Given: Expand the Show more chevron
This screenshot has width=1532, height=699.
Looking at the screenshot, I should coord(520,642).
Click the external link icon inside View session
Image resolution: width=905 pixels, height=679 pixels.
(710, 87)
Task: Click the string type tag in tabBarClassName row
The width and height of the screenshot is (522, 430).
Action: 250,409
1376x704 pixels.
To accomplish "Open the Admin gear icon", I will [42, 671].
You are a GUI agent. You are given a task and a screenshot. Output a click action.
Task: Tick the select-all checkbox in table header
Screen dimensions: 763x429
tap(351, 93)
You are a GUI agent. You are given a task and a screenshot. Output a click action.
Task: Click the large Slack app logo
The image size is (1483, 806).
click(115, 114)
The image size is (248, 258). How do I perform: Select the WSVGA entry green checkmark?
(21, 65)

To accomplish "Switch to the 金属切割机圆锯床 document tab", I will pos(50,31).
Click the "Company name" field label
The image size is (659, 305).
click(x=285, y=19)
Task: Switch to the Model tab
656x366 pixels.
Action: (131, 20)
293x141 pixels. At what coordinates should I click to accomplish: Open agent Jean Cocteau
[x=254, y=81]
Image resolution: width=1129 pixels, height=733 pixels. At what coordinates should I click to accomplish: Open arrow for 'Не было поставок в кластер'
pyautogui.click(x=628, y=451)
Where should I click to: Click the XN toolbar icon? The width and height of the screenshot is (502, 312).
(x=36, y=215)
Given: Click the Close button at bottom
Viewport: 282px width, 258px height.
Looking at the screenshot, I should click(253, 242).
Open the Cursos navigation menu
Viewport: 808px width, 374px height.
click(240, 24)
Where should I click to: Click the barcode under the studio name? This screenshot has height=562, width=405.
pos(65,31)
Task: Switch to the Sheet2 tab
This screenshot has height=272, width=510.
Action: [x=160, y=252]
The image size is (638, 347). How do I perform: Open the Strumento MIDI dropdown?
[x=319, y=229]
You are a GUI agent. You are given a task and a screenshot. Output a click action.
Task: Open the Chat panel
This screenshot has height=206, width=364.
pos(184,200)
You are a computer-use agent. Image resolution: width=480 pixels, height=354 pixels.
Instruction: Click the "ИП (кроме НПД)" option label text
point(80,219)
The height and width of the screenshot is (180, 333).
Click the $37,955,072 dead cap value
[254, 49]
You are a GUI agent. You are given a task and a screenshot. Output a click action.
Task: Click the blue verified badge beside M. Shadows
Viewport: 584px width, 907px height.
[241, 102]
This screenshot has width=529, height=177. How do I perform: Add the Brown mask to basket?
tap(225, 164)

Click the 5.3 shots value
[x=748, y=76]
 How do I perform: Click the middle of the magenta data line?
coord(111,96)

# # #

Task prompt:
Please transcribe all of the entries precisely.

Output for this exercise:
Given: Expand the Show more chevron
This screenshot has width=1532, height=699.
Looking at the screenshot, I should coord(520,642).
Click the external link icon inside View session
Image resolution: width=905 pixels, height=679 pixels.
(710, 87)
Task: Click the string type tag in tabBarClassName row
The width and height of the screenshot is (522, 430).
Action: 250,409
1376x704 pixels.
To accomplish "Open the Admin gear icon", I will [42, 671].
You are a GUI agent. You are given a task and a screenshot. Output a click action.
Task: Tick the select-all checkbox in table header
Screen dimensions: 763x429
tap(351, 93)
You are a GUI agent. You are given a task and a screenshot. Output a click action.
Task: Click the large Slack app logo
The image size is (1483, 806).
click(115, 114)
The image size is (248, 258). How do I perform: Select the WSVGA entry green checkmark?
(21, 65)

To accomplish "Switch to the 金属切割机圆锯床 document tab", I will pos(50,31).
Click the "Company name" field label
The image size is (659, 305).
click(x=285, y=19)
Task: Switch to the Model tab
656x366 pixels.
Action: (131, 20)
293x141 pixels. At what coordinates should I click to accomplish: Open agent Jean Cocteau
[x=254, y=81]
Image resolution: width=1129 pixels, height=733 pixels. At what coordinates should I click to accomplish: Open arrow for 'Не было поставок в кластер'
pyautogui.click(x=628, y=451)
Where should I click to: Click the XN toolbar icon? The width and height of the screenshot is (502, 312).
(x=36, y=215)
Given: Click the Close button at bottom
Viewport: 282px width, 258px height.
Looking at the screenshot, I should click(253, 242).
Open the Cursos navigation menu
Viewport: 808px width, 374px height.
click(240, 24)
Where should I click to: Click the barcode under the studio name? This screenshot has height=562, width=405.
pos(65,31)
Task: Switch to the Sheet2 tab
This screenshot has height=272, width=510.
Action: [x=160, y=252]
The image size is (638, 347). How do I perform: Open the Strumento MIDI dropdown?
[x=319, y=229]
You are a GUI agent. You are given a task and a screenshot. Output a click action.
Task: Open the Chat panel
This screenshot has height=206, width=364.
pos(184,200)
You are a computer-use agent. Image resolution: width=480 pixels, height=354 pixels.
Instruction: Click the "ИП (кроме НПД)" option label text
point(80,219)
The height and width of the screenshot is (180, 333).
Click the $37,955,072 dead cap value
[254, 49]
You are a GUI agent. You are given a task and a screenshot. Output a click action.
Task: Click the blue verified badge beside M. Shadows
Viewport: 584px width, 907px height.
[241, 102]
This screenshot has width=529, height=177. How do I perform: Add the Brown mask to basket?
tap(225, 164)

Click the 5.3 shots value
[x=748, y=76]
 How do I perform: Click the middle of the magenta data line?
coord(111,96)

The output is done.